Well!! September was a rough one, so I just need to give a quick nod to the things that got me through! My life motto in hard times is “It could always be worse” and if you can't think of a way in which it could be worse then you have a pretty lame imagination, so you should probably work on that.
Music has always been a bit of a life vest for me and this past month was no exception, but it took me a wee while to find the right music to get me through it, because, you know when you feel like you're fighting a battle on your own - if you listen to happy upbeat music sometimes you can feel like it’s mocking you, but if you listen to sad music it doesn't cheer you up any! So When Cee Lo Green started playing, though he does have some happy songs he also has some that actually aren't all that cheery but still have a really upbeat melody and rhythm which don't particularly match each other, so you get the happy upbeat mood of the music without the “My life is great - sucks to be you” lyrics, which was the perfect combination for me! I also listened to a bunch of Kanye West and Kate Nash (also caught her live this month for the first time which was a dream come true! But more on that later!)

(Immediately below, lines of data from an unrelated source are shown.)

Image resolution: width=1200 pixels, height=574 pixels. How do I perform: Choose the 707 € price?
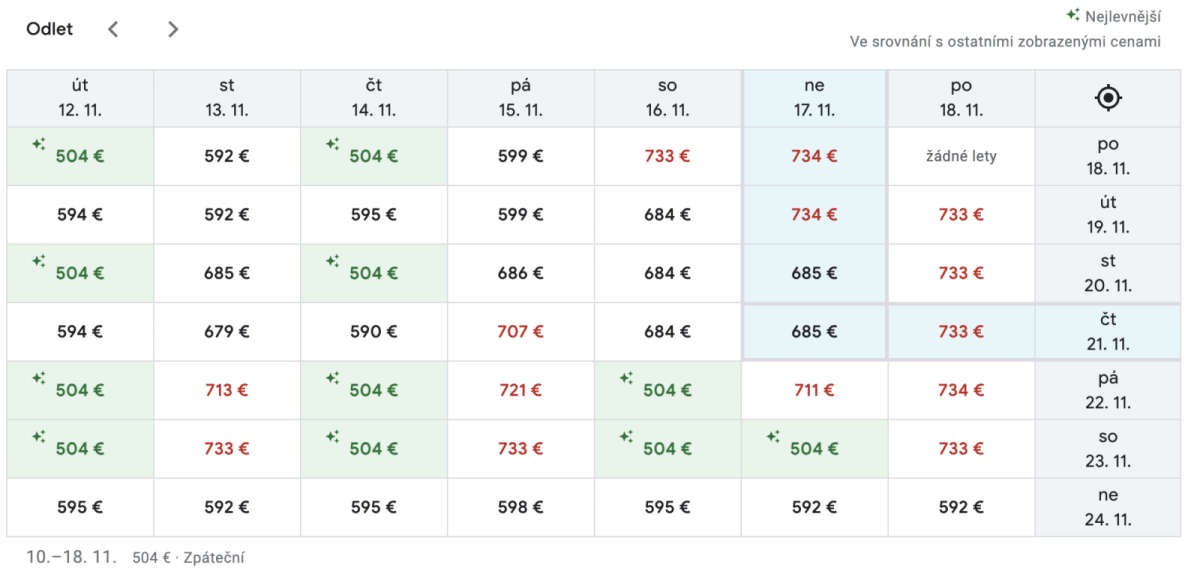[520, 331]
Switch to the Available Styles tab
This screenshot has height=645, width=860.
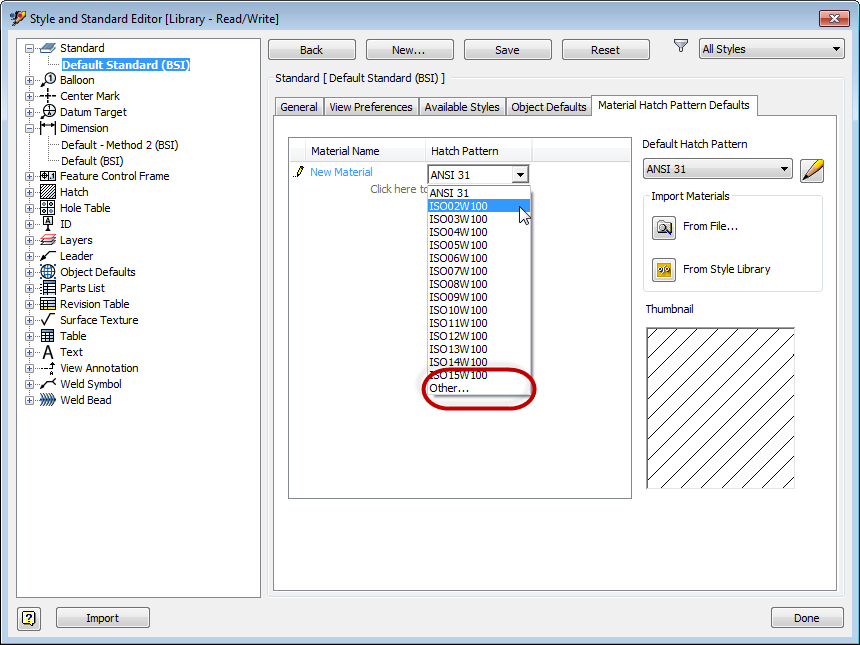[462, 106]
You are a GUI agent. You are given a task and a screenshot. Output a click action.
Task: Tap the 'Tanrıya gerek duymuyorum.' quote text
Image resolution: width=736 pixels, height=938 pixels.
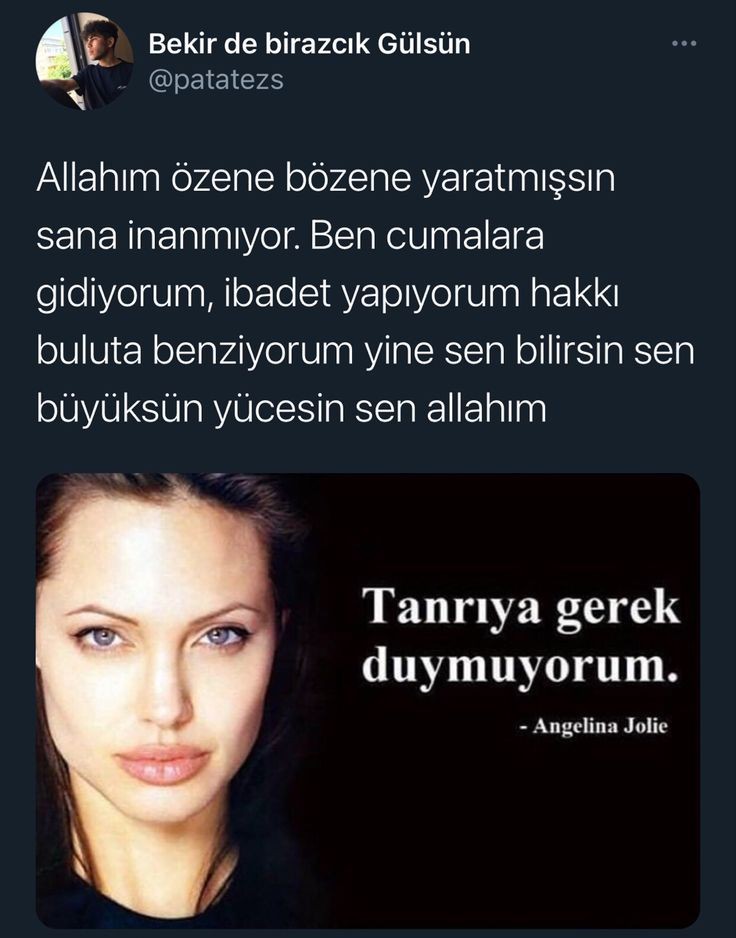[x=521, y=636]
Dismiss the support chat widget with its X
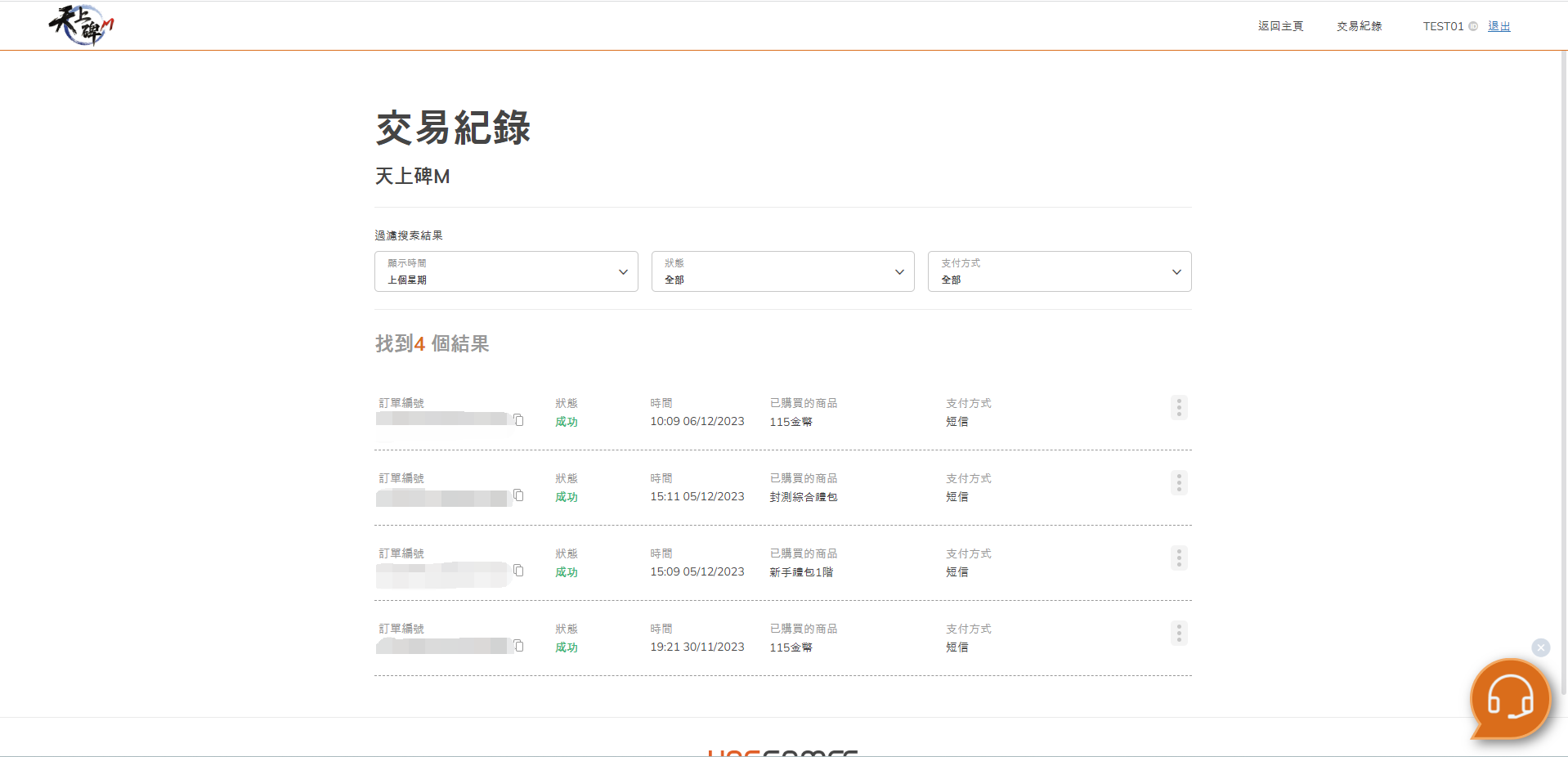Viewport: 1568px width, 757px height. click(1540, 647)

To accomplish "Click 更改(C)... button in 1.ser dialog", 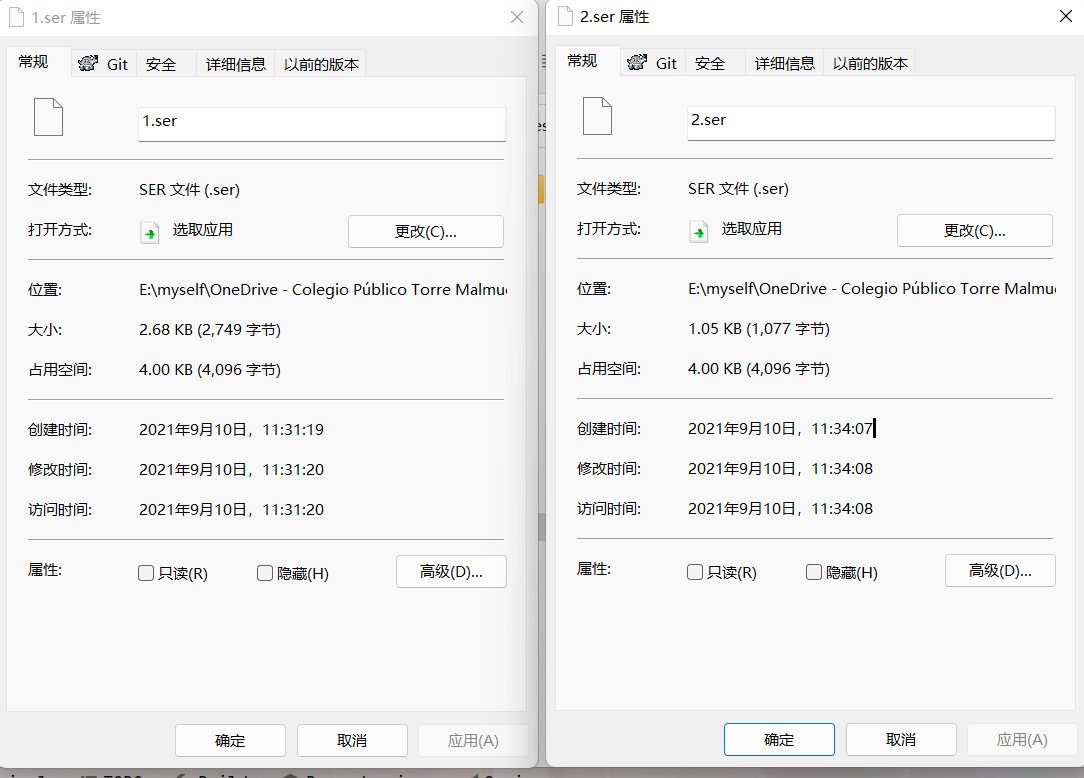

September wasn't really that bad but it was so so so stressful that I was overtired and emotional the whole time and just felt like I wasn't getting a break! But then I did get a break :) and I have officially passed my 6-month trial period for my PhD! So they are going to keep me on! I had an unexpected move, as the woman who was subletting to me decided she didn't want to keep renting her flat so gave me 4 weeks notice to find somewhere else to live! Which she was well within her rights to do, but I still felt like it was a dick move, I'm sure I would feel differently if our roles were switched (I’m trying really hard to be understanding here!).
Otherwise I am feeling very far away from home and wishing I could be in NZ for the arrival of my first ever niece/nephew! I’m terrified of small humans but holy crapsticks am I excited about this one!!!!!!! I just have to work really hard to not buy him/her a baby lab coat and plush soft toy neuron, I’m just so excited to meet him/her!!!!!!!!!!!!!!!!!!
My Love is now in America, it was so lovely to have him here for August, and the time difference with America and our hectic schedules make talking every day a challenge! But unexpectedly the main issue has been the crappy internet connection in Palo Alto! Did not see that coming!
I have started running again after all the moving and PhD stress calmed down, and though my running distance is a bit pitiful, I am just aiming to get out as much as I can and not beat myself up over distances, even once around the block is better than nothing - and once I'm in the gear and on the pavement I always feel like running further than I thought I would :) so that’s good!
Also I've picked up meditating, just doing it by myself for now, as one of my biggest issues is actually my rumination/inner voice/impostor syndrome/self doubt and so just being able to quieten my mind is a skill that I think is worth cultivating! And to be honest some days I last 2 minutes of just focusing on my breathing before my brain gets bored and I can't help but let my mind wander, so on those days I go by the ‘as long as it is a positive thought - it’s okay!’ rule, which has been interesting in itself!
Breaking Bad finished, and it was amazing, it is one of the most beautifully written/directed/produced/cast piece of work I have ever seen. I feel like they should make some sort of education ‘Chemistry with Heisenberg’ either series or audio text book or something. But I think that is just me wishing it wasn't over - having said that I think it ended at the right time and in the right way - so I also wouldn't change it to have it drag on!
I love Kate Nash, I saw her live :) that was just one of those things that when I was at the very bottom of New Zealand I honestly didn't think I would ever be able to do, so it was just such a blessing, I felt like I was floating home afterwards, Berlin seems to be the city where my dreams are becoming reality :)
Alright - enough rambling, goals for the next wee while are to get out and meet some people, I have made 3 friends since I moved to Berlin and my hermit lifestyle isn't helping so … we will see how that goes!